Oggi si tenta di ripetere lo stesso esperimento nei territori acquisiti con la guerra del 1967. Chi guardi la mappa degli insediamenti israeliani e delle aree militari chiuse puo facilmente osservare come si procede a rosicchiare il territorio e a rinchiudere progressivamente la popolazione palestinese in tre aree circoscritte: la cosiddetta "striscia" di Gaza al sud e due aree in Cisgiordania, una al nord con al centro Nablus e una al sud entro il triangolo Hebron-Betlemme-Gerico. Le ultime due aree sono a loro volta frammentate da una serie di colonie israeliane insediate sulle cime delle colline e collegate tra di loro in modo da costituire un sistema di controllo militare del territorio. Il muro che si sta costruendo intorno a queste aree dovrebbe servire a rinchiudere definitivamente gli indigeni superstiti in attesa di condizioni favorevoli per espellerli. All'interno dei recinti così creati, un'autorita' indigena, finanziata, armata e dipendente dall'esterno, renderebbe più semplice il controllo di una popolazione irrequieta. L'obiettivo a breve termine e' quello di spostare il conflitto in campo palestinese. In una fase transitoria, le aree indigene chiuse possono servire per far sorgere un'effimera struttura statuale palestinese. Cio permetterebbe, tra l'altro, e nell'ambito di un programma di "scambio di popolazioni", di "trasferire" i cosiddetti "arabi israeliani", cioe' i palestinesi rimasti nei territori dove e' sorto lo Stato d'Israele.

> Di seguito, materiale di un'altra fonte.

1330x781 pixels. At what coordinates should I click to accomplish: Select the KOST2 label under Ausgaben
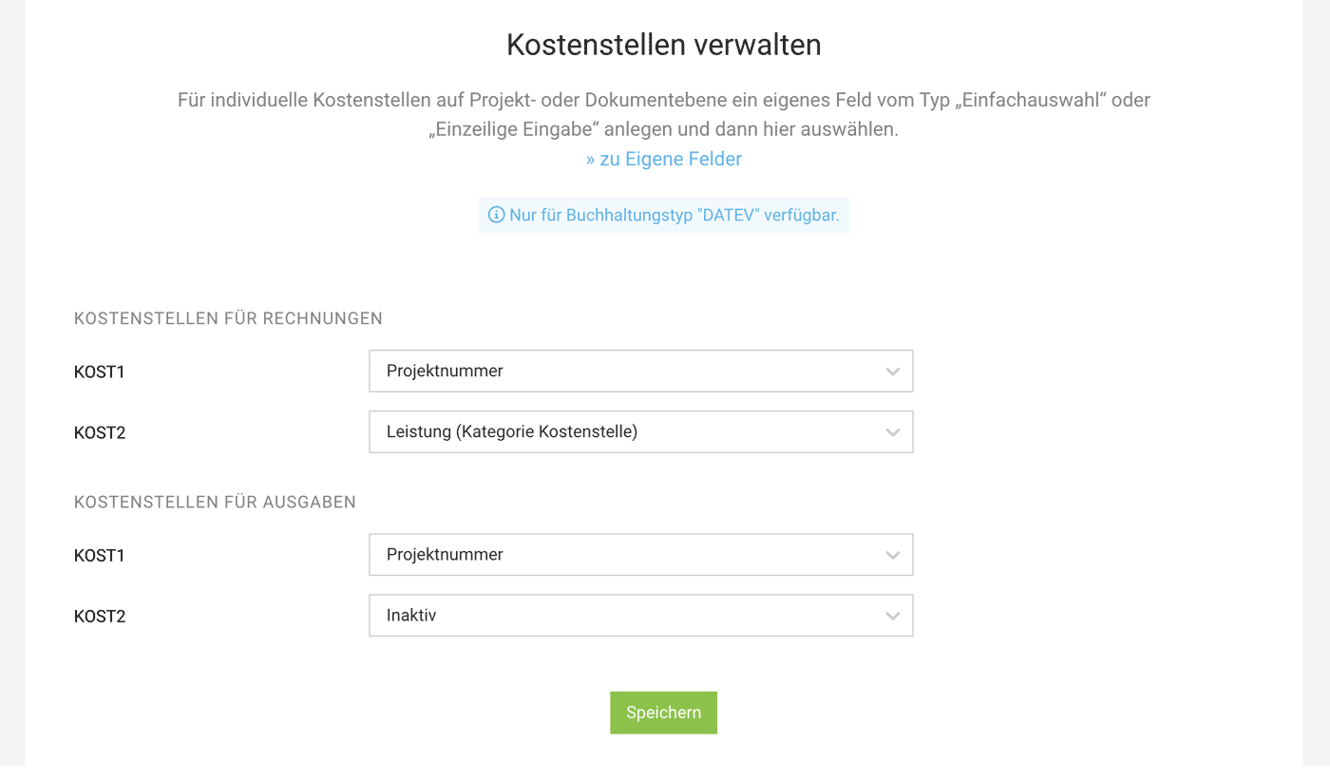coord(100,616)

Tuttavia questa politica, fin qui seguita con determinazione dai governi israeliani, non sembra avere sbocchi. Nel territorio della Palestina storica, cioe' in tutta la terra oggi occupata dagli israeliani, dal Mediterraneo al Giordano, la popolazione autoctona, cioe' i palestinesi, continua ad essere la maggioranza. Nel 1947, Judah Magnes presidente dell'Universita' Ebraica, contrario al progetto sionista, scriveva: "uno Stato ebraico puo essere ottenuto, se mai lo sara', solo con la guerra". E tutte le guerre finora condotte non hanno portato Israele al possesso esclusivo del territorio palestinese. La ben nota formula sionista: "una terra senza popolo a un popolo senza terra" e' smentita ogni giorno dalla realta'. La dirigenza sionista non e' mai riuscita né a rendere la Palestina senza popolo né ad attrarre tutti gli ebrei in quella terra.